SHORT PROBLEM:
Please repeat only the lines from the one containing "The height and width of the screenshot is (230, 435)." through the last line, substituting "Passcode" for "Password" and leaving everything else unchanged.

Lines from a data source:

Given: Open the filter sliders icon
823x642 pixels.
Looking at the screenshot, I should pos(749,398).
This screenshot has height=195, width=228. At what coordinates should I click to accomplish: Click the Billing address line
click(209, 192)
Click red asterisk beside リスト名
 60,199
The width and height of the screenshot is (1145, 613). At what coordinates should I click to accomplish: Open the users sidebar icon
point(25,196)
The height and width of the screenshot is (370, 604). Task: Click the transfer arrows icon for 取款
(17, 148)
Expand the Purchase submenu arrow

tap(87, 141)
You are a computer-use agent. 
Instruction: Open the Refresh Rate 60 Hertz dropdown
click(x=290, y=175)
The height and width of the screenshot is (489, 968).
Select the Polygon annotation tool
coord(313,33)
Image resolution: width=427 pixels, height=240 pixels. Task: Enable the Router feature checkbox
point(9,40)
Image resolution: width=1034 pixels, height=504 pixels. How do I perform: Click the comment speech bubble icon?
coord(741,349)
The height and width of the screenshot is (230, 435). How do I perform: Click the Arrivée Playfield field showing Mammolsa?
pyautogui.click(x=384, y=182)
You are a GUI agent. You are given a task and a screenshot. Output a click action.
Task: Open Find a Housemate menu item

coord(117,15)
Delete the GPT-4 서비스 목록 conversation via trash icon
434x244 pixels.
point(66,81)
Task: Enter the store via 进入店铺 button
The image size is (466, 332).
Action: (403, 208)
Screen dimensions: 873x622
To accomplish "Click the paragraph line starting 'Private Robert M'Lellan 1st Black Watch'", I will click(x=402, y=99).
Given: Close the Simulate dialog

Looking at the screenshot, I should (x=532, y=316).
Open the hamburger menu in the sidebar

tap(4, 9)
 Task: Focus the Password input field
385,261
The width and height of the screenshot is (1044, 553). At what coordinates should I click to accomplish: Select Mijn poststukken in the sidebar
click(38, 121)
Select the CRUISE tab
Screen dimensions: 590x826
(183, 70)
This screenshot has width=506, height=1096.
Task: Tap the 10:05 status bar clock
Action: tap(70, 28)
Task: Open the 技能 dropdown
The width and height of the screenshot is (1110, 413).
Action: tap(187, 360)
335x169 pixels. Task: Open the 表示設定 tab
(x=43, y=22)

OUTPUT FOR THIS TASK:
The height and width of the screenshot is (230, 435). How do I perform: Click the Arrivée Playfield field showing Mammolsa?
pyautogui.click(x=384, y=182)
You are a GUI agent. You are given a task and a screenshot. Output a click action.
Task: Open Find a Housemate menu item

coord(117,15)
Delete the GPT-4 서비스 목록 conversation via trash icon
434x244 pixels.
point(66,81)
Task: Enter the store via 进入店铺 button
The image size is (466, 332).
Action: (403, 208)
Screen dimensions: 873x622
To accomplish "Click the paragraph line starting 'Private Robert M'Lellan 1st Black Watch'", I will click(x=402, y=99).
Given: Close the Simulate dialog

Looking at the screenshot, I should (x=532, y=316).
Open the hamburger menu in the sidebar

tap(4, 9)
 Task: Focus the Passcode input field
385,261
The width and height of the screenshot is (1044, 553). At what coordinates should I click to accomplish: Select Mijn poststukken in the sidebar
click(38, 121)
Select the CRUISE tab
Screen dimensions: 590x826
(183, 70)
This screenshot has width=506, height=1096.
Task: Tap the 10:05 status bar clock
Action: tap(70, 28)
Task: Open the 技能 dropdown
The width and height of the screenshot is (1110, 413).
Action: tap(187, 360)
335x169 pixels. Task: Open the 表示設定 tab
(x=43, y=22)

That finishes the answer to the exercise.